The state Office of Budget and Management placed the latest surplus at nearly $800 million. The surplus was $2.1 billion in fiscal 2013, $235 million in fiscal ‘12 and $292 million in fiscal ‘11.
State Budget Director Tim Keen attributed the latest total to higher-than-expected tax collections and lower-than-expected Medicaid and other spending.
“Ohio’s finances are sound, we’re in good financial position, and I am confident that they will continue to remain so through [fiscal 2015],” Keen said.
The budget surplus was expected, and plans for spending a portion of it were set in mid-biennium budget legislation passed by lawmakers and signed into law by Kasich last month.
A portion will be used for a package of tax cuts for individual and business filers. That total includes $229 million for an increase in tax cuts for small businesses, $91 million for an acceleration of an earlier-announced personal income tax cut and $76 million for increases in personal exemptions and earned income tax credits for low- and middle-income filers.
“For the fourth year in a row, the state of Ohio has balanced its budget and produced a significant budget surplus, with tax revenues exceeding estimates and state spending kept below projections,” Keen said in a released statement. “Gov. Kasich and his partners in the general assembly are providing Ohio strong leadership and it’s helping generate economic growth. Together with careful stewardship of taxpayers’ resources, Ohio’s jobs-friendly policies are producing good results for the budget, for job creation and are helping get Ohio back on track.”
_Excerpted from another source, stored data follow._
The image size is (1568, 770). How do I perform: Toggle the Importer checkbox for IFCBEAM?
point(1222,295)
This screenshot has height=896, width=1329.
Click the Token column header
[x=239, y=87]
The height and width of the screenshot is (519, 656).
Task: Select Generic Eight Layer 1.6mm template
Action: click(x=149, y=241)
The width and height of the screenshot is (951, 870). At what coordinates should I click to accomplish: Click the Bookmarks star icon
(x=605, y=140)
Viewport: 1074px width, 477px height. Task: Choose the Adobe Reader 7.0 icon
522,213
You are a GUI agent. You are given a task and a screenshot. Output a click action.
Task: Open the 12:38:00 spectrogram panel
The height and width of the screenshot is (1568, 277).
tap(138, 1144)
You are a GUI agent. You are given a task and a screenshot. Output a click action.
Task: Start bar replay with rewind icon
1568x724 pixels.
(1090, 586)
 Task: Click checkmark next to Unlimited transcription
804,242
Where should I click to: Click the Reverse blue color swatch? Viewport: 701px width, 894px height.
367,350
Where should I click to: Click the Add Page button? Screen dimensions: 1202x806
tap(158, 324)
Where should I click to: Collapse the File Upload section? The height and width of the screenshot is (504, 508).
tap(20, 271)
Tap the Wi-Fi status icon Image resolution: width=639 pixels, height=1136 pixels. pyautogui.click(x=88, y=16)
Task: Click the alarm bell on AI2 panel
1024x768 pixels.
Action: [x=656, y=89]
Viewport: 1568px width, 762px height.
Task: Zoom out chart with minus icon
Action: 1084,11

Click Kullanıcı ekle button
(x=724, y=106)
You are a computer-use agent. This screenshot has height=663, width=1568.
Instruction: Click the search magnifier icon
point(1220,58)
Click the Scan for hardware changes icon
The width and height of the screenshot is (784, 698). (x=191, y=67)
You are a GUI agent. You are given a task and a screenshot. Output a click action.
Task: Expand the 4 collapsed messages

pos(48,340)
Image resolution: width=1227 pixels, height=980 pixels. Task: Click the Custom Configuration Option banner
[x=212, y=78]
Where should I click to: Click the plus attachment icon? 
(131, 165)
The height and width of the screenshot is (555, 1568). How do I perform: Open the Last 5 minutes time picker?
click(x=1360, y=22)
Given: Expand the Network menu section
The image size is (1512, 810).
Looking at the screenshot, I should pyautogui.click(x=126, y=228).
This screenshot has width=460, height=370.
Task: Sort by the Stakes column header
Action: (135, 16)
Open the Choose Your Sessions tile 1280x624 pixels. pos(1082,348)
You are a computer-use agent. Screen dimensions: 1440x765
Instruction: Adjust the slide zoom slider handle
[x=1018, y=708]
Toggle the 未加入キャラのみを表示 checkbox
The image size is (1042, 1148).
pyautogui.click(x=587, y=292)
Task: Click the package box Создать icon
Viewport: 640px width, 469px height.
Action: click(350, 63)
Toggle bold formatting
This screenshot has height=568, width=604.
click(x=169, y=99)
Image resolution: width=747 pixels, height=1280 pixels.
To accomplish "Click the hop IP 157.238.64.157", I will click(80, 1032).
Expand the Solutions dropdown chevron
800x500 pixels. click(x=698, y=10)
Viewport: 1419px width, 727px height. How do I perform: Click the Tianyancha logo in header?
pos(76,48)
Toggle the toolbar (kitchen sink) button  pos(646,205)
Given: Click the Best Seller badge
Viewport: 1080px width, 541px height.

One liberal think tank has a different take on the surplus, however. Policy Matters Ohio says new tax cuts outlined in the mid-biennium budget will benefit the wealthy, and the state should be directing more dollars toward local governments.
“The mid-biennium review also continues an unfortunate Ohio tradition of permitting or enlarging tax benefits to special, narrow groups of taxpayers,” research director Zach Schiller said in a released statement. “We should review the tax breaks we have now.”
He added, “Instead of more tax cuts, we should restore and expand funding to local governments, public schools, health and human services and post-secondary education.”